Bright Cluster Manager provides

  • Python 3.7

with the modulefiles python3 and python37 (these refer to the same module).

Locally-Installed Versions

There are several versions installed:

  • Anaconda Python - modulefile python/anaconda3
  • Python 3.8- modulefile python/gcc/3.8.6
  • Python 3.9 - modulefile python/gcc/3.9.1
  • Python 3.10 - modulefile python/gcc/3.10
  • Python 3.11 - modulefile python/gcc/3.11
  • Intel Python 3.7.7 - modulefile python/intel/2020.4.912

Anaconda Python

To use Anaconda Python, it is not enough to load the modulefile. Additional setup needs to be done, which will modify your login script and provide Anaconda Python for all future login sessions. See: Anaconda#URCF-Installed Anaconda

Other Versions

For the others, just load the listed modulefile.

Intel® Distribution for Python[6] is a distribution of Python including various packages which are optimized for performance on Intel processors.

Jupyter

See: Jupyter

Proteus

PROTEUS HAS BEEN DECOMMISSIONED

Locally-Compiled Versions

Proteus

Proteus provides the following versions -- use the command module avail python to see a current list:

  • Python 2.7.9 -- modulefile python/2.7.9
  • Python 2.7.13 -- modulefile python/2.7.13
  • Python 3.4.3 -- modulefile python/3.4.3
  • Python 3.5.0 -- modulefile python/3.5.0
  • Python 3.5.2 -- modulefile python/3.5.2
  • Python 3.6.1 -- modulefile python/3.6.1 or python/intel/2015/3.6.1
  • Python 3.7.4 -- modulefile python/3.7.4 or python/intel/2015/3.7.4

The latest versions have aliased modulefiles:

  • python/2.7-current
  • python/3.5-current
  • python/3.6-current
  • python/3.7-current

These locally-compiled versions are probably faster than the default versions for linear algebra computations.

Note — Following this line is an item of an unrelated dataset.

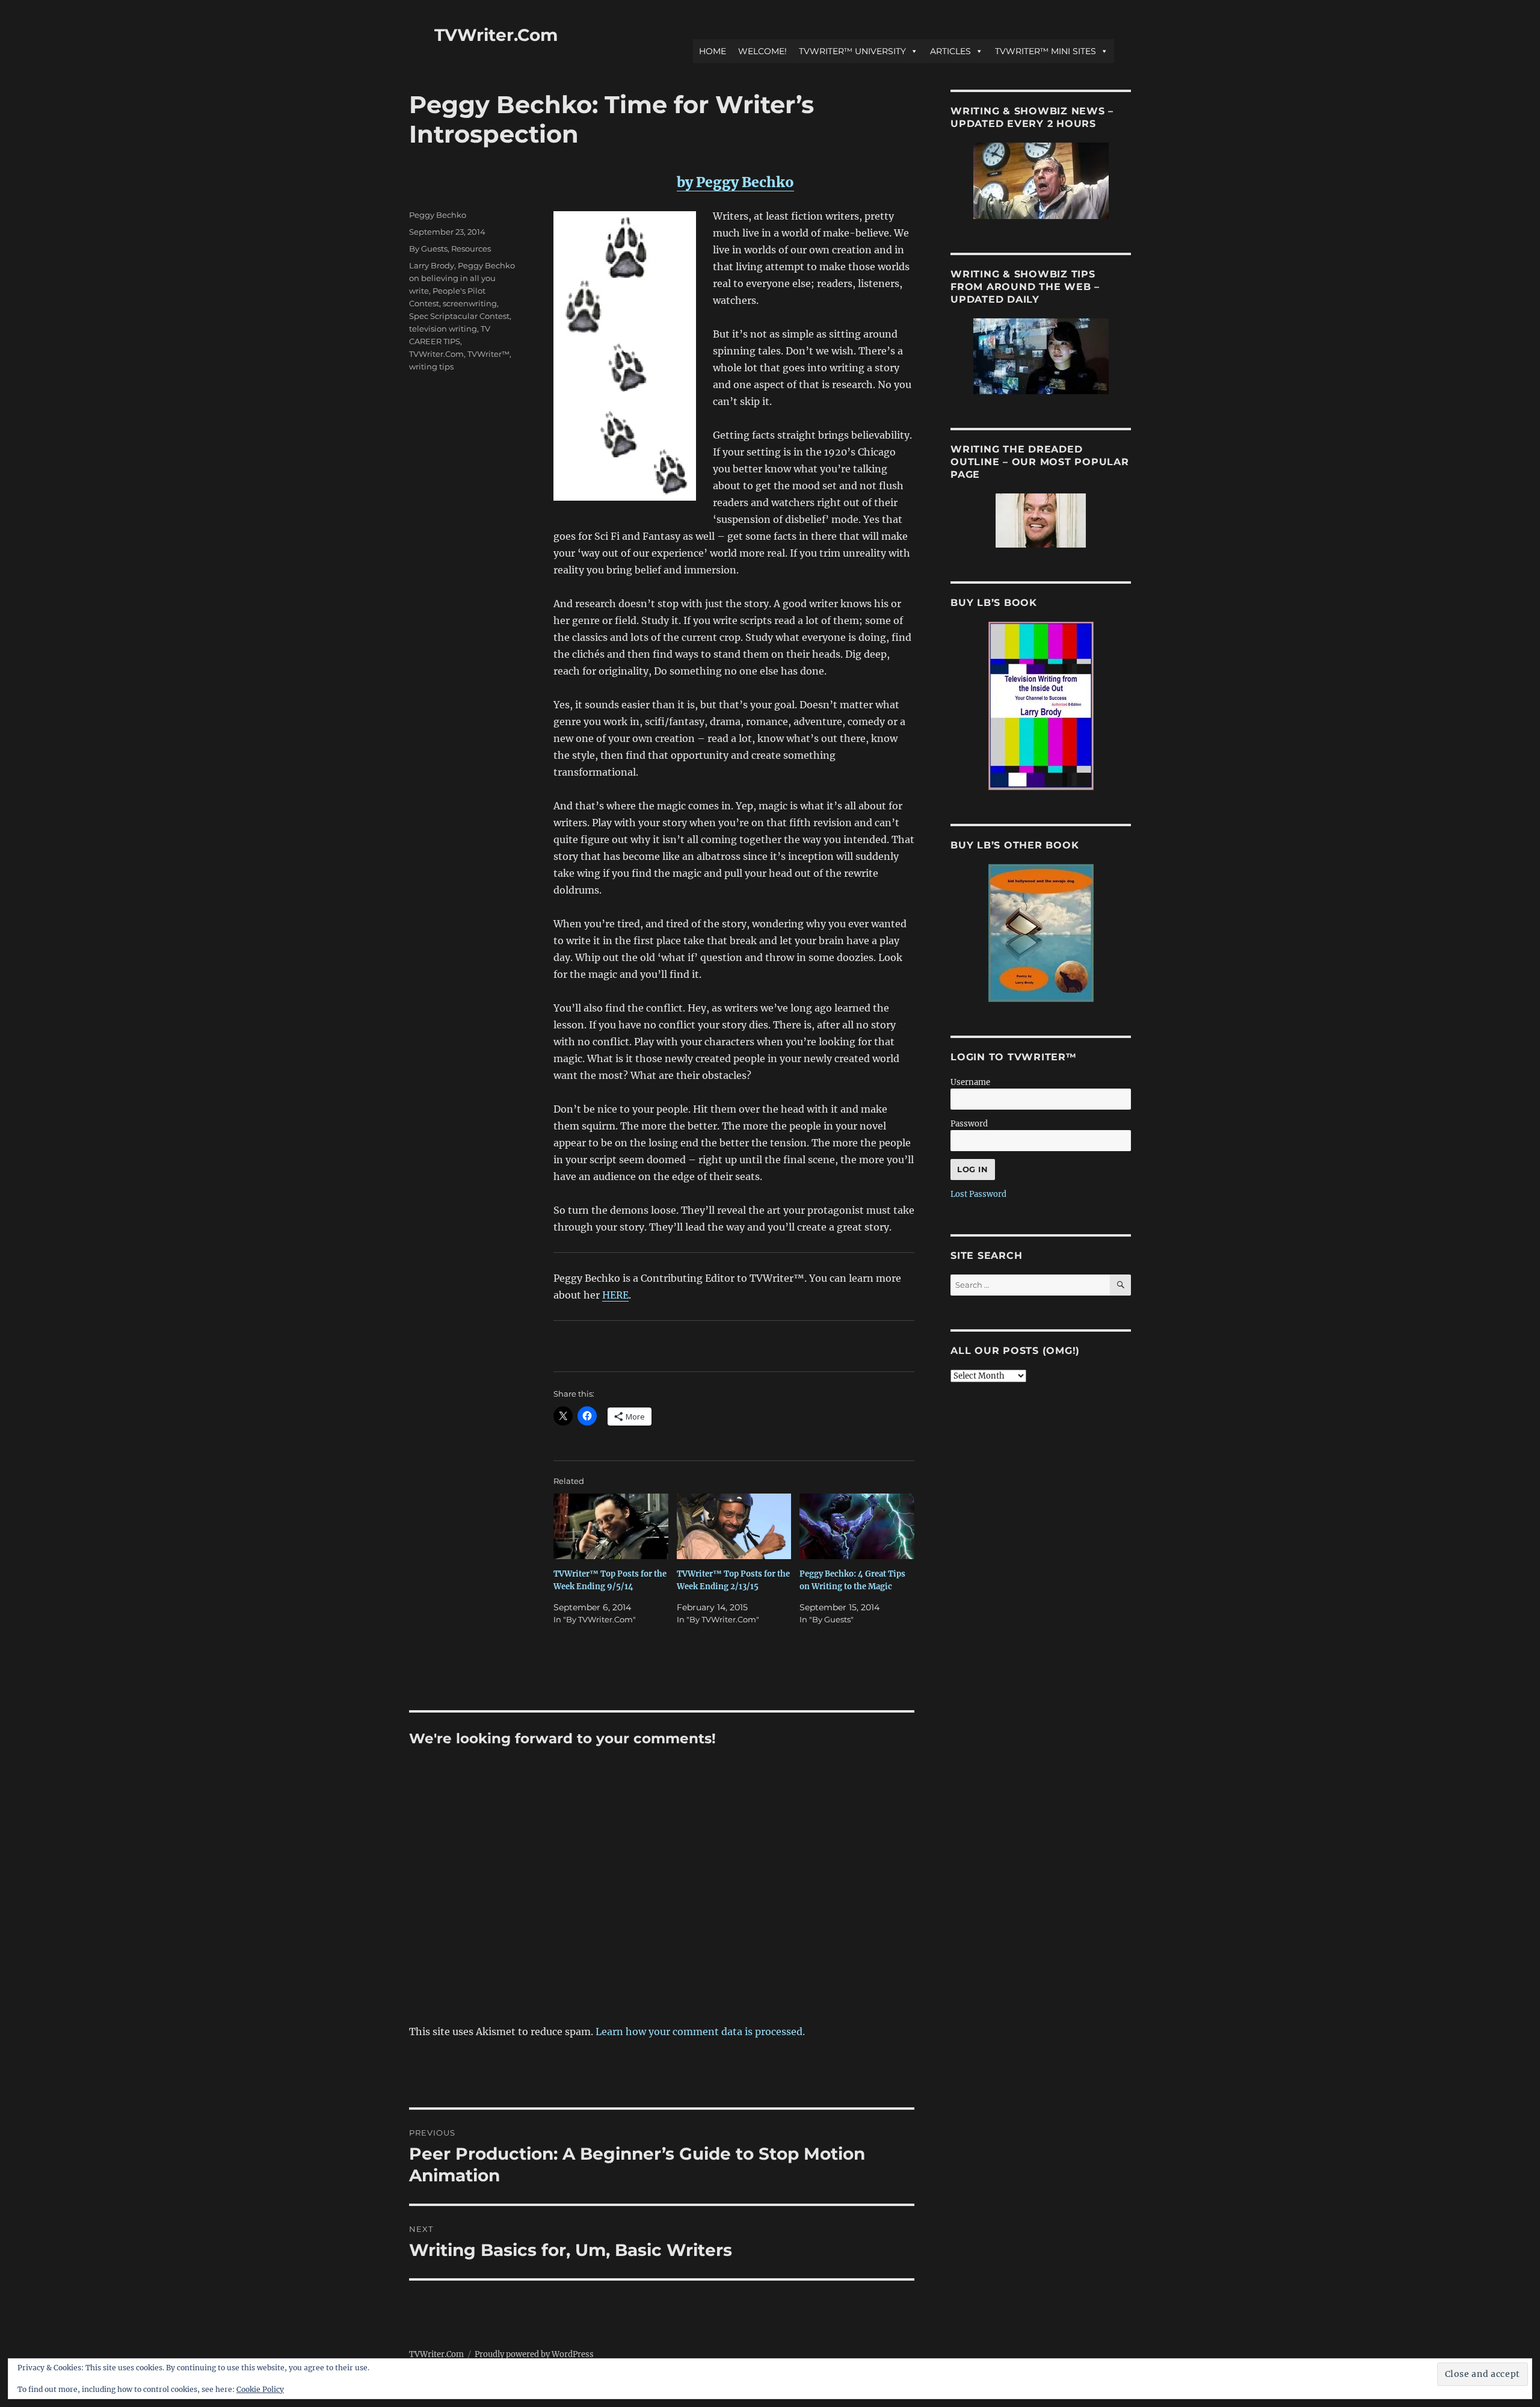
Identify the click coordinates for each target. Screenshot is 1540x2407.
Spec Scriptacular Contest (459, 316)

If you need to compile your own version, because you need an older version of numpy or some other module, please see Compiling Python.

Installed Modules

All locally-compiled versions have the following add-on modules installed:

  • numpy[7]
  • scipy[8]
  • matplotlib[9]
  • pandas[10]
  • biopython[11]
  • scikit-bio[12] (Python >= 3.4 only)
  • scikit-learn[13]

QIIME

Intel-Optimized Versions

Intel has Intel-optimized (using MKL etc) versions of Python 2.7, 3.5, and 3.6 available. There is no charge for the "community-supported" version. Download at:

https://registrationcenter.intel.com/en/forms/?productid=2810

Installed on Proteus

Intel's distribution of Python 3.5 and 3.6 (based on Anaconda[14]) is installed on Proteus. Use one of the modulefiles:

python/intelpython/3.5.3 python/intelpython/3.6.2

Loading python/intelpython/3 will give the latest version in the 3.x series. These versions include TensorFlow.

As of Mar 7, 2019, this uses Python 3.7.1

There are a few conda environments installed for specific Python modules and/or applications. Do "conda env list" to see a list of available environments. Installed environments include the following. Environments may also use versions of Python different from the Python in the base Anaconda installation.

  • pystan
  • biopython (uses Python 3.5.5)
  • qiime (uses Python 2.7.15, and QIIME 1.9.1)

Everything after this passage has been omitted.